Brüssel/Berlin – Das EU-Parlament fordert mehr Geld für den EU-Naturschutz. In einem heute in Brüssel beschlossenen Bericht zu den laufenden Finanz-Verhandlungen fordern die Parlamentier eine klare Ausrichtung des nächsten EU-Haushalts an den UN-Nachhaltigkeitszielen und zweckgebundene Mittel zur Finanzierung des Natura 2000-Netzwerkes. Auch setzten sich die EU-Abgeordneten für eine Verdoppelung der Gelder innerhalb des höchst erfolgreichen LIFE-Programms ein, das innovative Natur- und Klimaschutzprojekte fördert.

„Damit bekräftigt das EU-Parlament fraktionsübergreifend de facto was im neuen Koalitionsvertrag der Bundesregierung steht und was der NABU seit Jahren fordert: einen EU-Naturschutzfonds. Damit könnte das Insekten- und Vogelsterben entscheidend aufgehalten werden. Gleichzeitig erhalten Landwirte zusätzliches Einkommen für Naturschutzleistungen, wie zum Beispiel für den Erhalt von Feldgehölzen und Blühflächen oder die Pflege von Trockenrasen oder artenreichen Wiesen. Jetzt liegt der Ball bei der Bundesregierung und insbesondere bei der Bundesagrarministerin Julia Klöckner“, sagt NABU-Präsident Olaf Tschimpke.
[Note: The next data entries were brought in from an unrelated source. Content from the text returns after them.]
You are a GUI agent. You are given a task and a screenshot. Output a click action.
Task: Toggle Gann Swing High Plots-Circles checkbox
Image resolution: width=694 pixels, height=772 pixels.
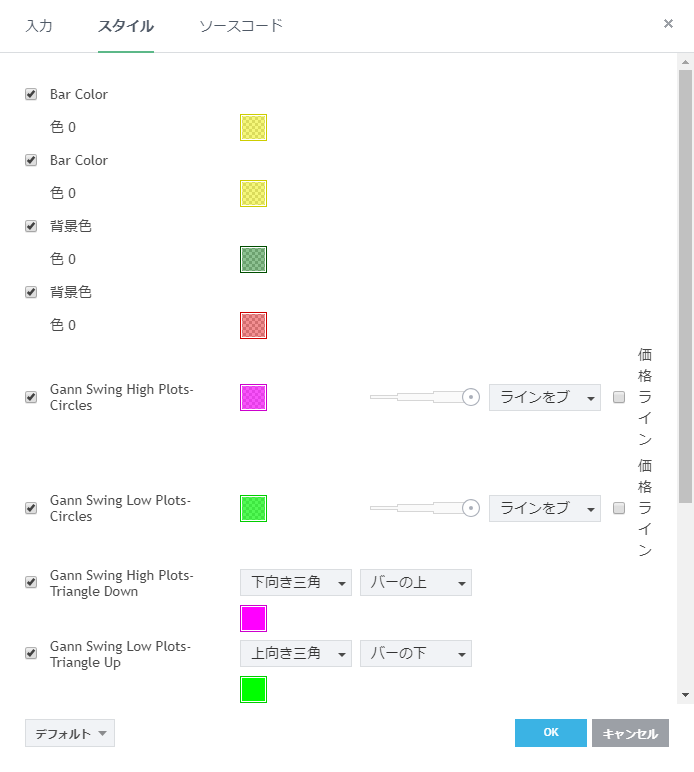[x=31, y=397]
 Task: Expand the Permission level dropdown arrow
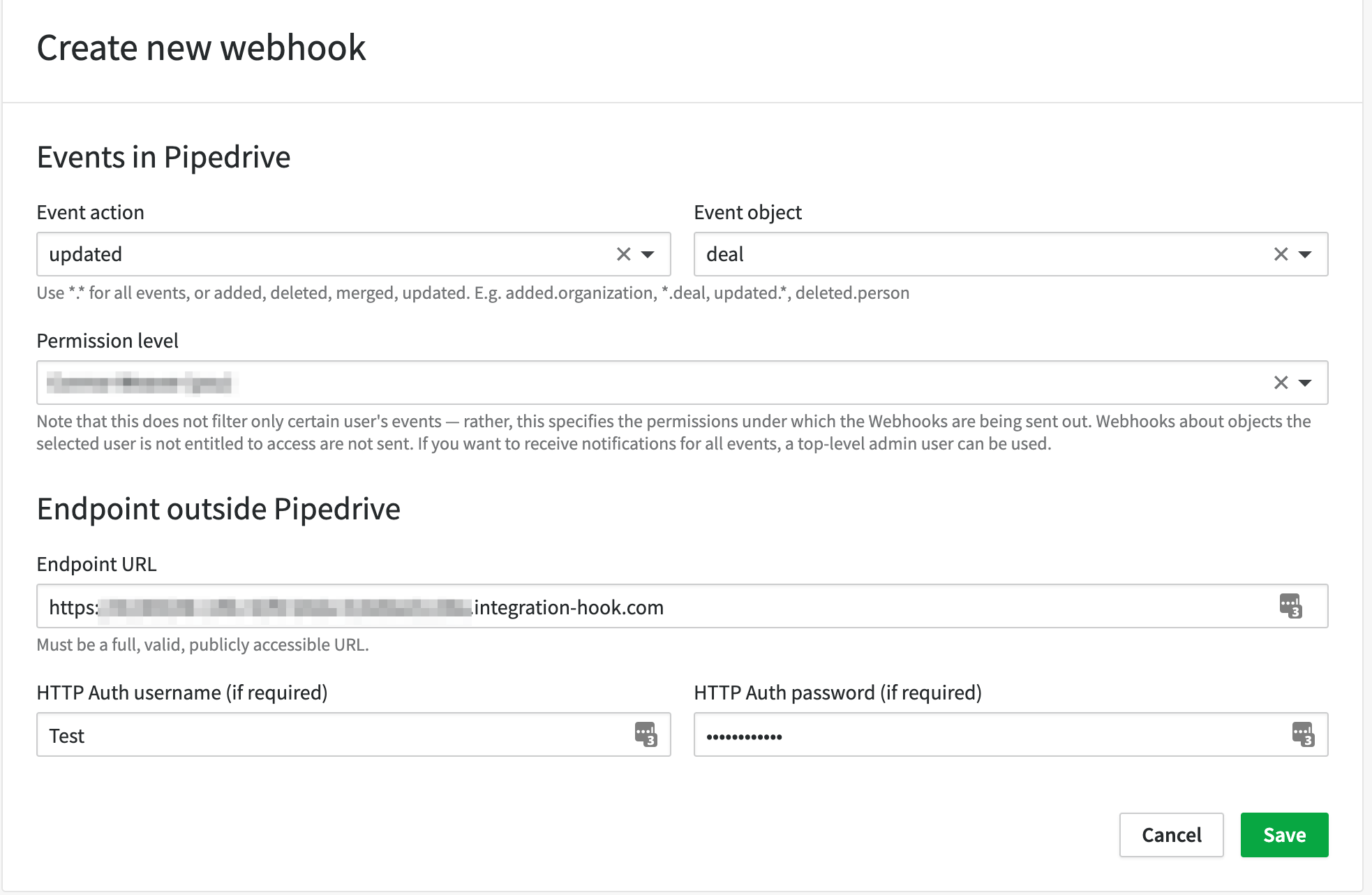1305,383
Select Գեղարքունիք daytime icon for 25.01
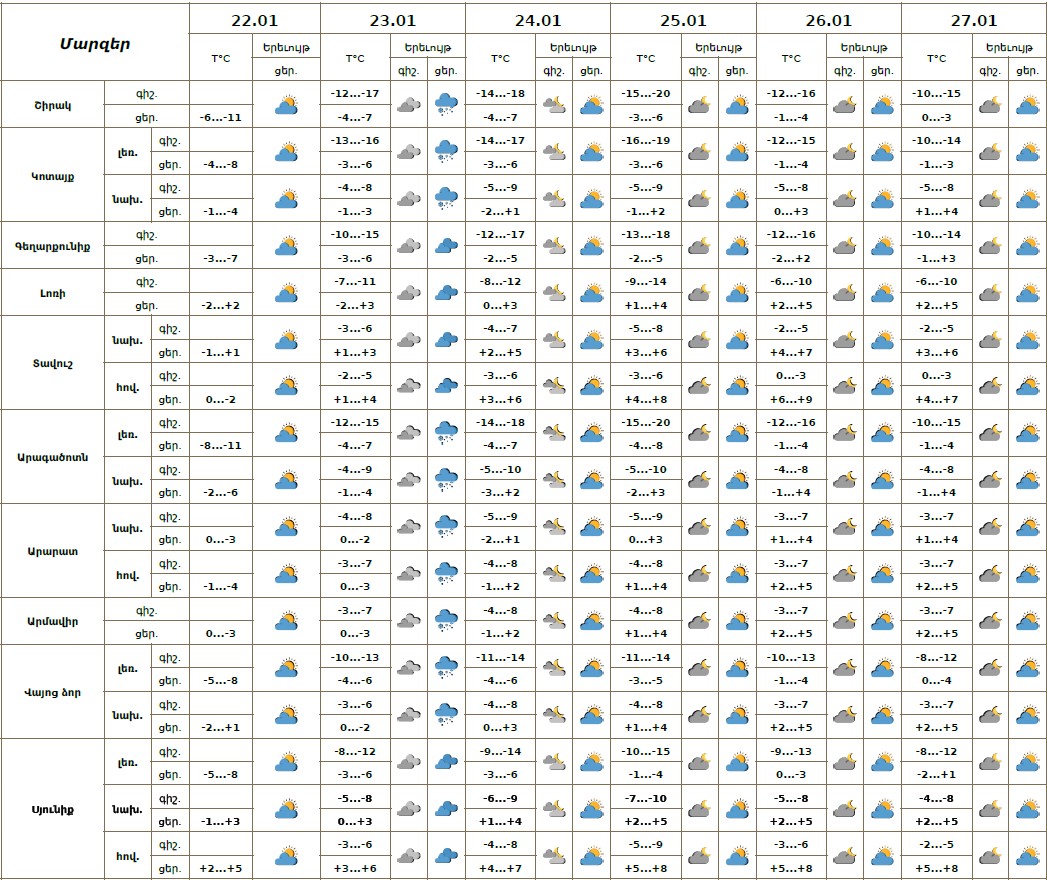The height and width of the screenshot is (880, 1047). tap(737, 246)
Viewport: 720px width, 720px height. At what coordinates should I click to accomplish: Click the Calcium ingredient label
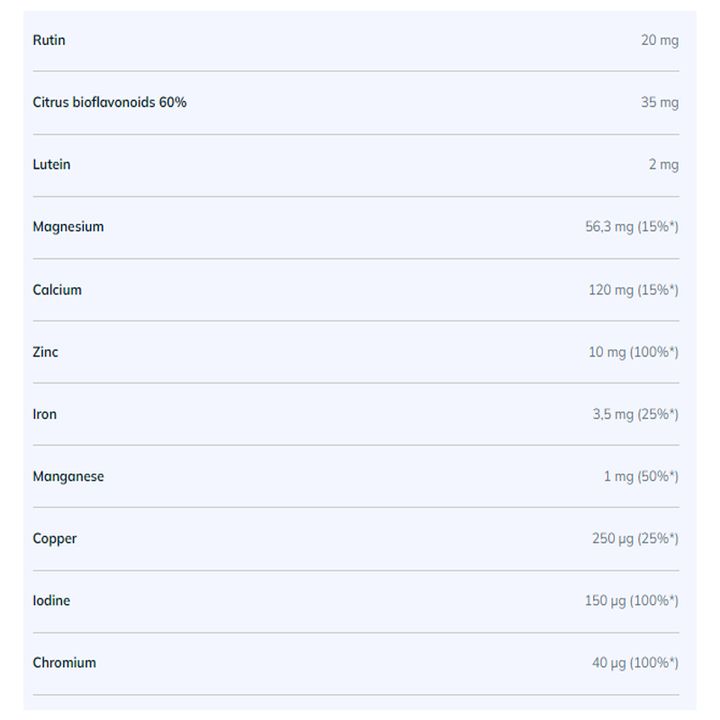tap(57, 290)
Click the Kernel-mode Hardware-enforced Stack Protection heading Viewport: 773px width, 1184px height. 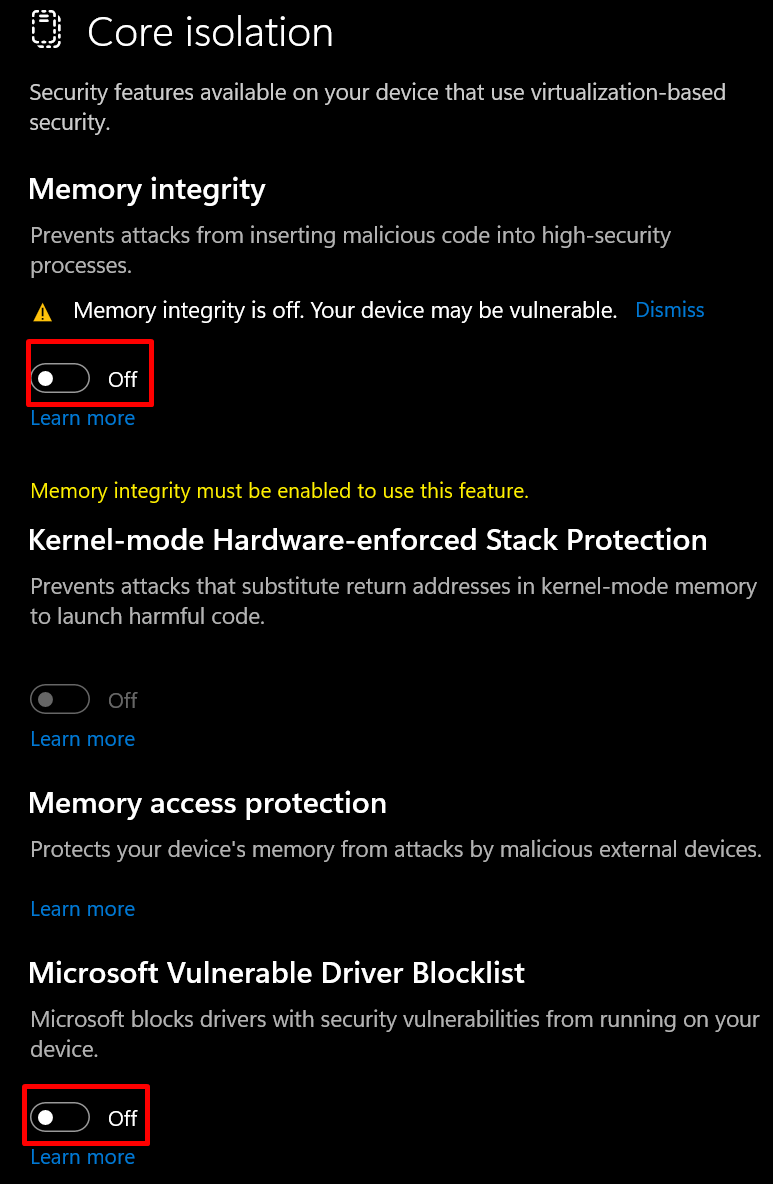pos(367,540)
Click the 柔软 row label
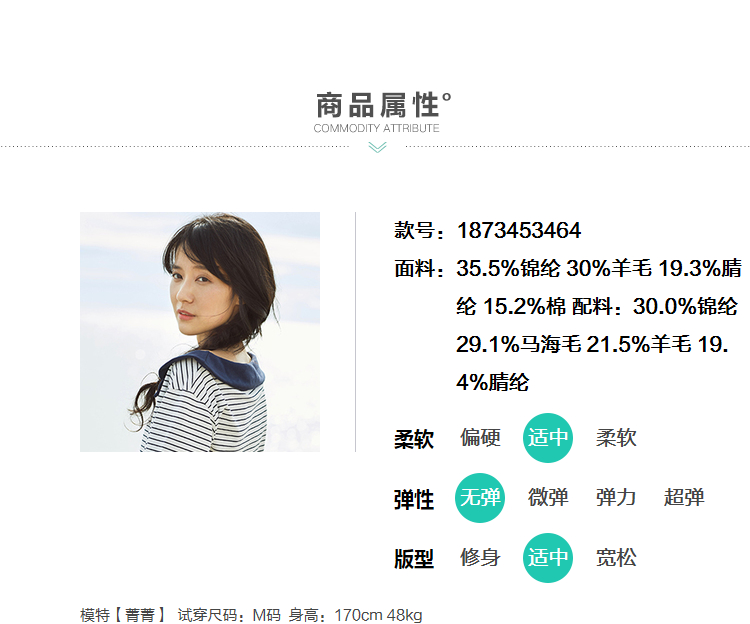 pyautogui.click(x=414, y=439)
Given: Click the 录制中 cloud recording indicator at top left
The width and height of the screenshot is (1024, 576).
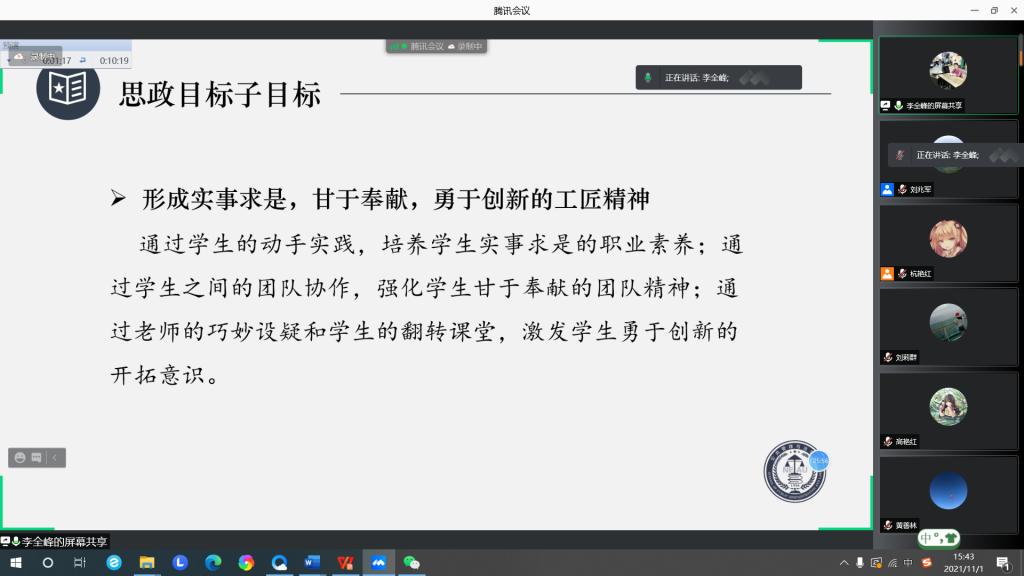Looking at the screenshot, I should [x=36, y=56].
Der NABU fordert einen jährlich mindestens 15 Milliarden Euro umfassenden EU-Naturschutzfonds, um die Umsetzung der EU-Naturschutzrichtlinien zu gewährleisten. Bei der Gemeinsamen Agrarpolitik (GAP) sprachen sich die Abgeordneten für einen stärkeren Fokus der Förderung auf die Erbringung öffentlicher Leistung sowie einen Wandel der europäischen Landwirtschaftspolitik hin zu mehr Natur- und Klimaschutz aus. Der NABU sieht sich in seiner Forderung nach einer umfassenden Wende der Agrarpolitik bestätigt. Aus NABU-Sicht müssen zunächst die Direktzahlungen für Landwirte auf den Prüfstand gestellt werden, um echte Fortschritte bei Naturschutzmaßnahmen auf Agrarflächen zu erzielen.

Schon am 19.3. wird der Agrarministerrat wichtige Richtungsentscheidungen für die Verteilung der Agrarsubventionen im künftigen EU-Haushalt treffen. Ein bekannt gewordenes vorläufiges Dokument der geplanten Ratsschlussfolgerungen zeigt allerdings, dass die Minister bisher keinerlei Einsicht in die fatale Umweltbilanz der Agrarpolitik zeigen wollen.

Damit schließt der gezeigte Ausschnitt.